Mark Kornfeld: In retail, I think the biggest issue we’re seeing is how retailers are battling e-commerce. When you talk to the various retailers, they are equally as focused on the quality of their real estate as they are on their e-commerce. I think it’s no coincidence that the retailers you see growing in our market right now are the ones that are offering products that don’t compete with online sales. It’s folks like Starbucks, QuikTrip, Planet Fitness, and Mattress Direct that are expanding.
David Biales: I would say in the St. Louis office sector, we’re seeing much more user-driven development than we have in the past. You’ve got your build-to-suit developments, where the construction is customized for the lead user. Examples of that would be Bunge’s new facility on Highway 40 by The Opus Group. Express Scripts continues to grow at NorthPark, which is a Clayco development. And then you’ve also got your corporate-owned facilities. RGA, Centene, MiTek, World Wide Technology. I think we’re starting to see that larger companies are becoming more strategic about their real estate needs and how they grow. Outside of St. Louis, JLL has helped companies like Navistar, Zurich and Farmers Insurance construct new facilities to tailor their operations, culture and brand.

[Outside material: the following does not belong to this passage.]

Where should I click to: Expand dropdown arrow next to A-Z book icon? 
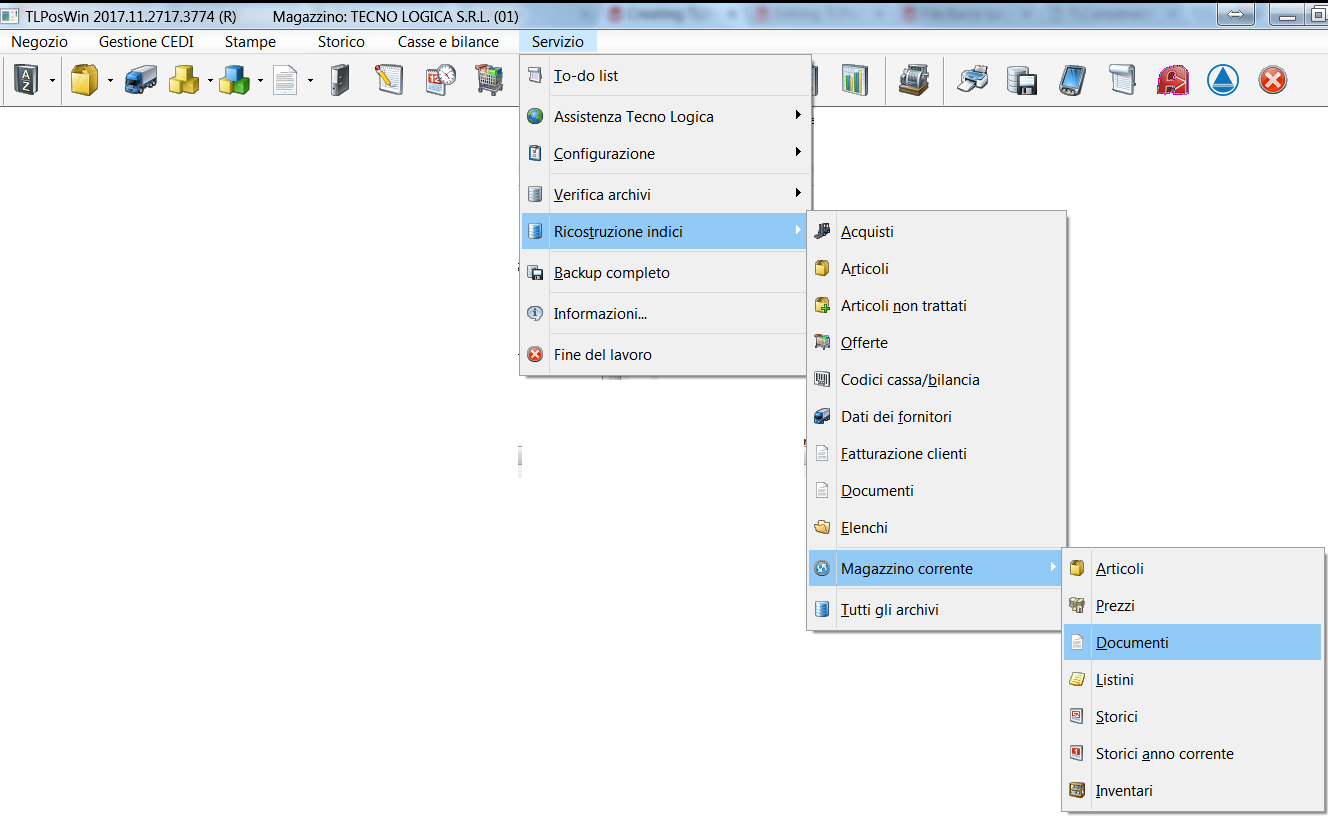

Garrick Hamilton: I always enjoy hearing what Mark, Dave and other members of the brokerage community and also what David on the legal side are seeing throughout the region. They get to see development by involvement with multiple clients, goals and businesses. Working in-house at one firm, I see things throughout the development process, but tend to be focused on delivering our projects for our investors, which can occasionally result in a limited view of the market, mainly tied to the submarkets in which we operate. From our perspective, the trends we’re seeing is a flight to quality of life across those sectors where we operate — residential, office and retail. It’s not enough just to develop a retail shopping center, a residential community or an office building. Projects have to tie into other aspects of the users’ lives and tailor to the manner in which its occupant are living their lives in an effort to improve the quality of those lives. Residential communities have to consider how its occupants shop, live and work, because they are likely doing all three at some point. The same is true for retail and office projects. They have to consider how the end-user is living and doing business.